• **Required work**:
[1] For each statement below, say whether it agrees with the book review post. Answer yes or no, and quote the words from the post that decide it.
(a) The Maiden Lane novel is set in Georgian England.
(b) William Hurt narrates the audiobook of The Sun Also Rises.
(c) The reviewer read The Sun Also Rises in high school.
[2] According to the book review post, how old is Isabel Beckinhall?
[3] Transcribe the book review post from "Winter Makepeace lives" up to and including "lips so tempting.".

Saturday, June 30, 2012
I had a great reading month with an eclectic group of books. I finished off the month with Elizabeth Hoyt's latest installment of her Maiden Lane Series, which is not to be missed! Among my books were an old Hemingway classic, a new- to-me paranormal author who writes about a Southern young woman who sees ghosts and I fell in love with the first book of Loretta Chase's latest romantic series! The month rated three stellar reads and only one slight disappointment.
A Masked Man . . .
Winter Makepeace lives a double life. By day he's the stoic headmaster of a home for foundling children. But the night brings out a darker side of Winter. As the moon rises, so does the Ghost of St. Giles—protector, judge, fugitive. When the Ghost, beaten and wounded, is rescued by a beautiful aristocrat, Winter has no idea that his two worlds are about to collide.
A Dangerous Woman . . .
Lady Isabel Beckinhall enjoys nothing more than a challenge. Yet when she's asked to tutor the Home's dour manager in the ways of society— flirtation, double-entendres, and scandalous liaisons—Isabel can't help wondering why his eyes seem so familiar—and his lips so tempting.
A Passion Neither Could Deny
During the day Isabel and Winter engage in a battle of wills. At night their passions are revealed . . . But when little girls start disappearing from St. Giles, Winter must avenge them. For that he might have to sacrifice everything—the Home, Isabel . . . and his life.
I love, love, loved this book! A terrific addition to the Maiden Lane series, my favorite so far in the series. I had no idea I'd love this story so much! Isabel Beckinhall, an aristocratic, childless widow in her early thirties becomes enamored of The Ghost of St. Giles after rescuing him from a mob out to capture him. Little does she know who the Ghost really is! This book is loaded with sensuality and heat - very well done as is often the case with Hoyt's romances. Set in Georgian England, the scenery, costumes and squalor of St. Giles comes alive! Winter and Isabel make a fabulous mismatched couple and I loved the fact he would not take "no" for answer! Winter is up there with Jamie Fraser in reinforcing my opinion that younger men and virgins to boot - make the most enthusiastic lovers! Lucky Isabel! A must read! 4.5/5
The Sun Also Rises by Ernest Hemingway (audio)
The Sun Also Rises was Ernest Hemingway's first big novel, and immediately established Hemingway as one of the great prose stylists, and one of the preeminent writers of his time. It is also the book that encapsulates the angst of the post-World War I generation, known as the Lost Generation. This poignantly beautiful story of a group of American and English expatriates in Paris on an excursion to Pamplona represents a dramatic step forward for Hemingway's evolving style. Featuring Left Bank Paris in the 1920s and brutally realistic descriptions of bullfighting in Spain, the story is about the flamboyant Lady Brett Ashley and the hapless Jake Barnes. In an age of moral bankruptcy, spiritual dissolution, unrealized love, and vanishing illusions, this is the Lost Generation.
I really enjoyed this listen. I like Hemingway's style. His brief, no nonsense prose sums up the situations so well between his characters. This is one of those classics I never got around to reading when I was younger, though I did read A Farewell to Arms in high school and loved it. I was drawn to this audiobook when I saw that the actor, William Hurt, was the narrator for it. I've always liked him he did a pretty good job of the voices (good Scottish accent for Mike, Brett's perpetually drunken fiance) I wasn't crazy about his accent for Brett and the way she says "Rath-errrr! It just didn't sound right the way he said it.

• **Available data**:
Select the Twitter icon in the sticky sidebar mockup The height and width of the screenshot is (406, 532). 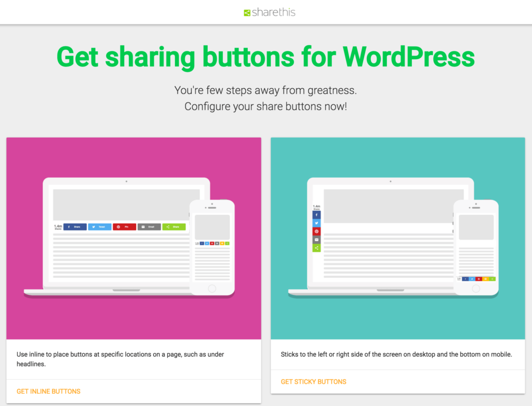(316, 223)
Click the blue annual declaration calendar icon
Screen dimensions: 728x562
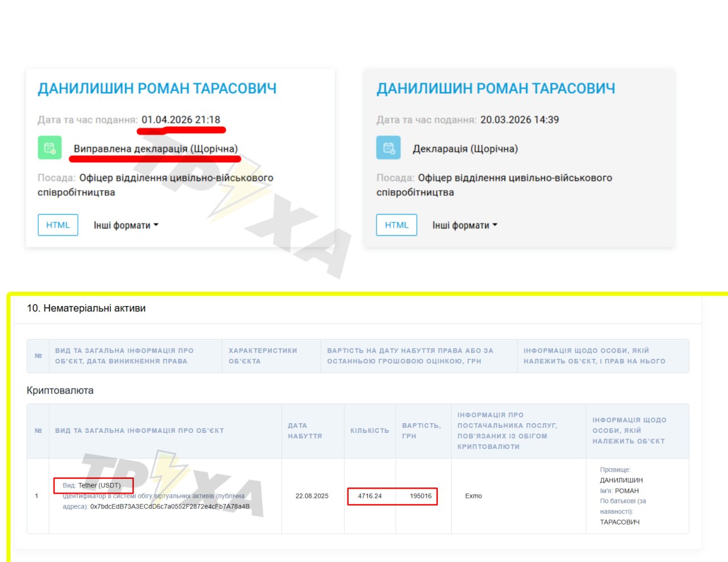388,148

• **Outputs in order**:
[1]
(a) Yes: "Set in Georgian England, the scenery, costumes and squalor of St. Giles comes alive!"
(b) Yes: "I was drawn to this audiobook when I saw that the actor, William Hurt, was the narrator for it."
(c) No: "This is one of those classics I never got around to reading when I was younger, though I did read A Farewell to Arms in high school and loved it."

[2] She is in her early thirties.

[3]
Winter Makepeace lives a double life. By day he's the stoic headmaster of a home for foundling children. But the night brings out a darker side of Winter. As the moon rises, so does the Ghost of St. Giles—protector, judge, fugitive. When the Ghost, beaten and wounded, is rescued by a beautiful aristocrat, Winter has no idea that his two worlds are about to collide.
A Dangerous Woman . . .
Lady Isabel Beckinhall enjoys nothing more than a challenge. Yet when she's asked to tutor the Home's dour manager in the ways of society— flirtation, double-entendres, and scandalous liaisons—Isabel can't help wondering why his eyes seem so familiar—and his lips so tempting.